* **DESCRIPTION OF THE TASK**
From the passage below on Varroa mite treatments, reproduce word for word the portion starting with "The failure to eradicate" and going on through "became deeply cynical.".

Segment Start: DOCUMENT EXTRACT

The failure to eradicate mites, the failure to control mite depredations, the failure to safeguard bee health during treatment turned a number of beekeepers away from the recommendations of the experts, who seemed to be letting beekeepers down. The chemical suppliers of the remedies were suspect as well: profiting from this disaster but offering no permanent relief.

Beekeepers began to question the wisdom of chemical Varroa-cides…not just the bad ones, but all of them. Many beekeepers were bitter, having lost their bees in spite of doing everything they could. And worse, a lot of them became deeply cynical.

It is true that most of our Varroa-cides have side effects, and do things to bees and colonies that none of us likes. But we now have the organic acids, formic acid and oxalic acid. Properly applied, they are easy on the bees, and tough on the mites.

They are not a cure, particularly for those of us in bee dense areas where drift between colonies (especially from collapsing colonies, which send out waves of desperate but Varroa-laden bees seeking a healthier hive) means reinfestation is constant. But they allow us to control Varroa well enough that the bees can stay healthy.

Segment End: DOCUMENT EXTRACT
Segment Start: LISTED ENTRIES

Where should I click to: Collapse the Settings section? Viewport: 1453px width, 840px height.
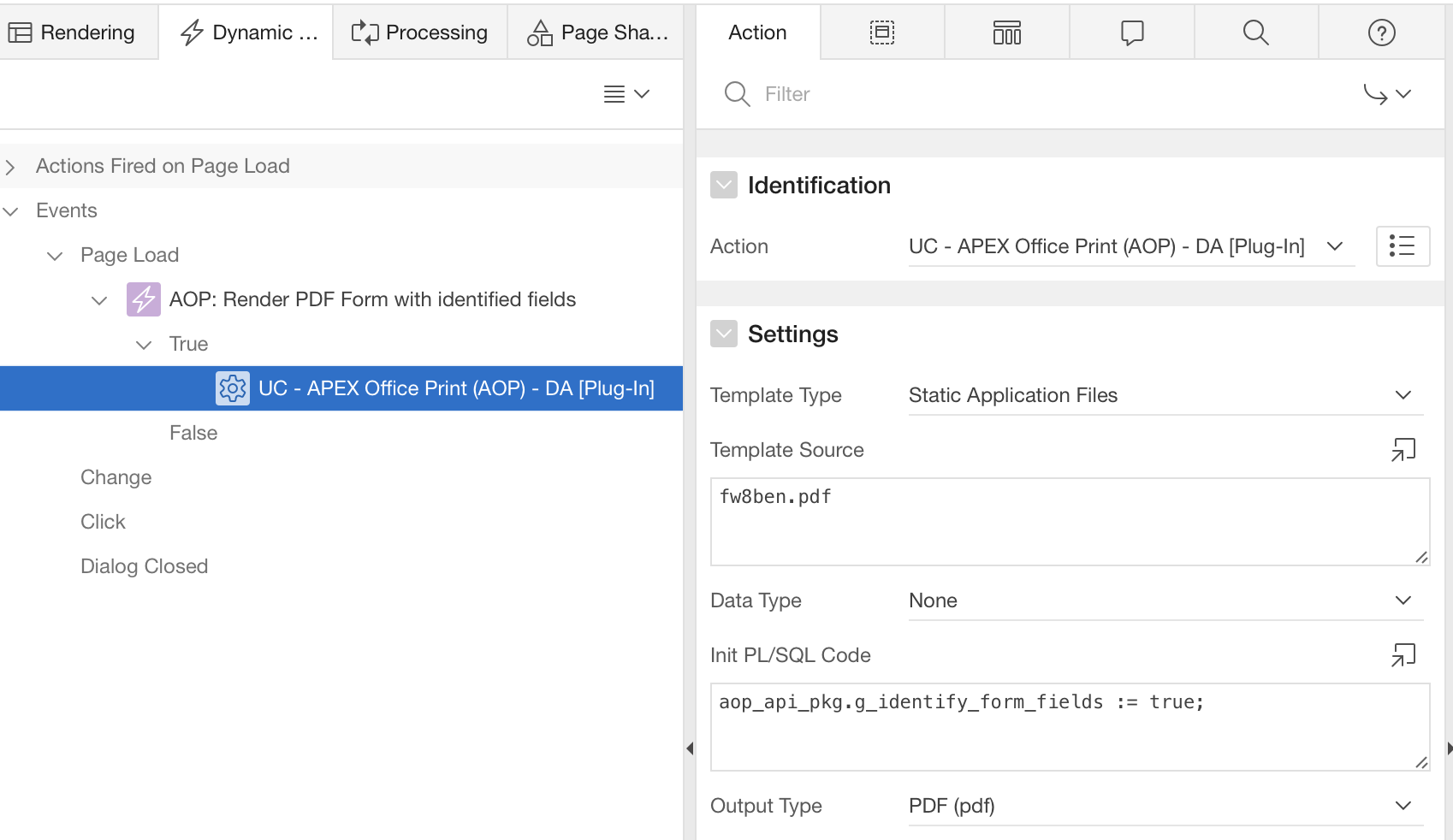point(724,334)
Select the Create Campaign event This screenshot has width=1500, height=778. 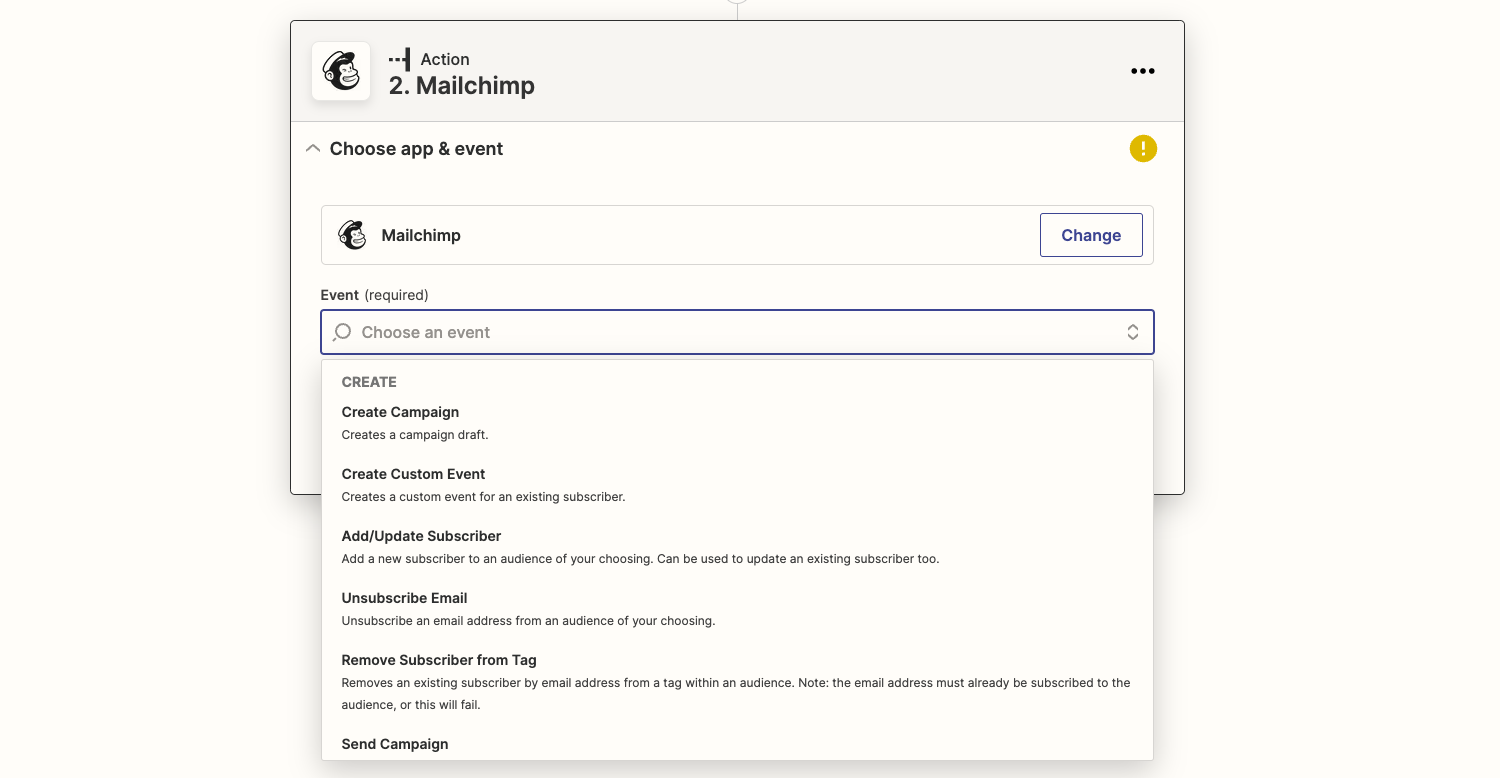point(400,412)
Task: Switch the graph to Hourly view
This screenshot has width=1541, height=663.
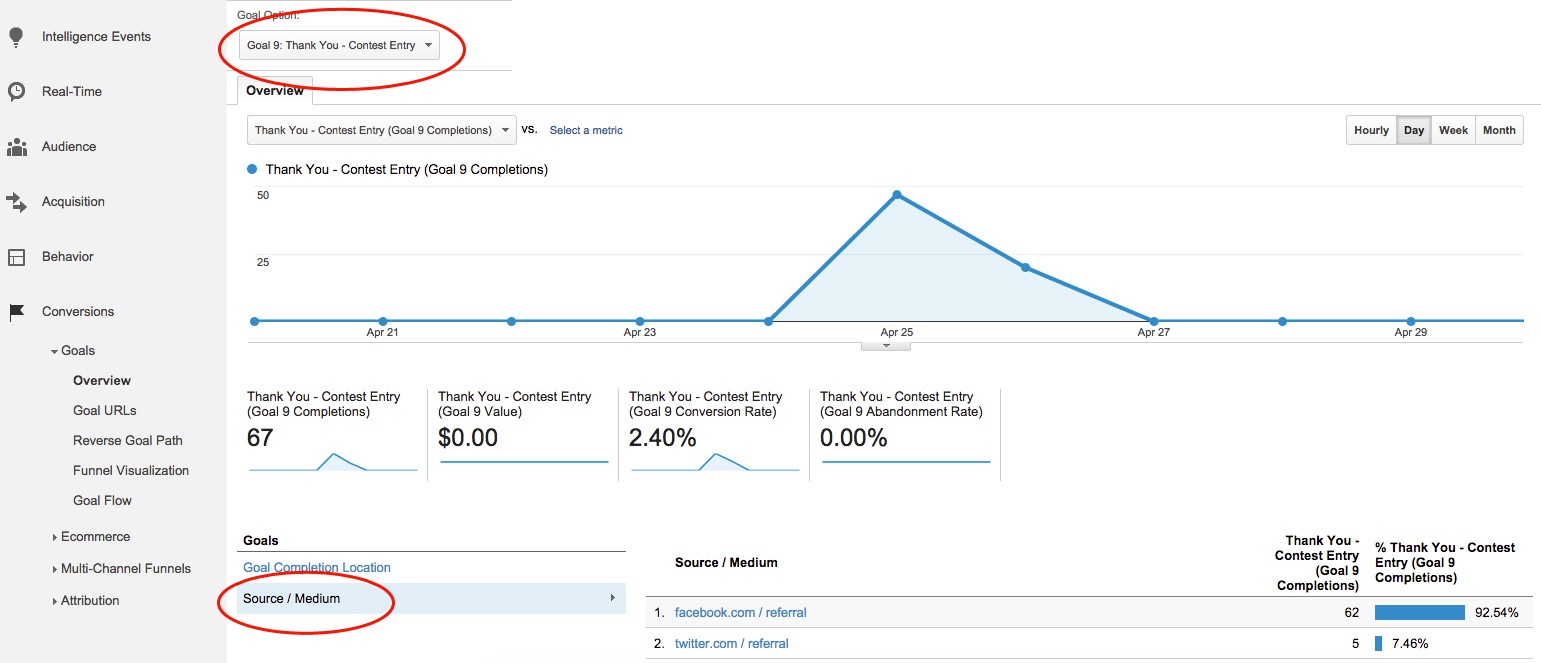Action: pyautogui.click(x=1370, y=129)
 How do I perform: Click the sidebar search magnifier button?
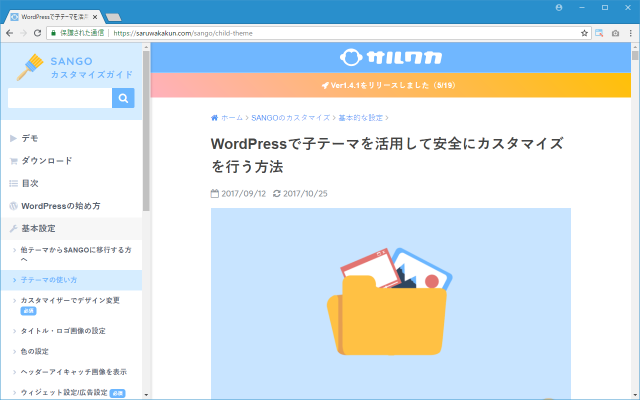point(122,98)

Segment End: LISTED ENTRIES
Segment Start: LISTED ENTRIES

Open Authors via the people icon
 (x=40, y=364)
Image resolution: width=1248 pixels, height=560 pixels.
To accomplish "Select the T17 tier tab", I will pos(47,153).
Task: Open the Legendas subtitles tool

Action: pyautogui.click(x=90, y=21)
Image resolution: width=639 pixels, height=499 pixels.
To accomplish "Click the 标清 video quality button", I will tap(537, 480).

Segment End: LISTED ENTRIES

* **ANSWER FOR THIS EXERCISE**
The failure to eradicate mites, the failure to control mite depredations, the failure to safeguard bee health during treatment turned a number of beekeepers away from the recommendations of the experts, who seemed to be letting beekeepers down. The chemical suppliers of the remedies were suspect as well: profiting from this disaster but offering no permanent relief.

Beekeepers began to question the wisdom of chemical Varroa-cides…not just the bad ones, but all of them. Many beekeepers were bitter, having lost their bees in spite of doing everything they could. And worse, a lot of them became deeply cynical.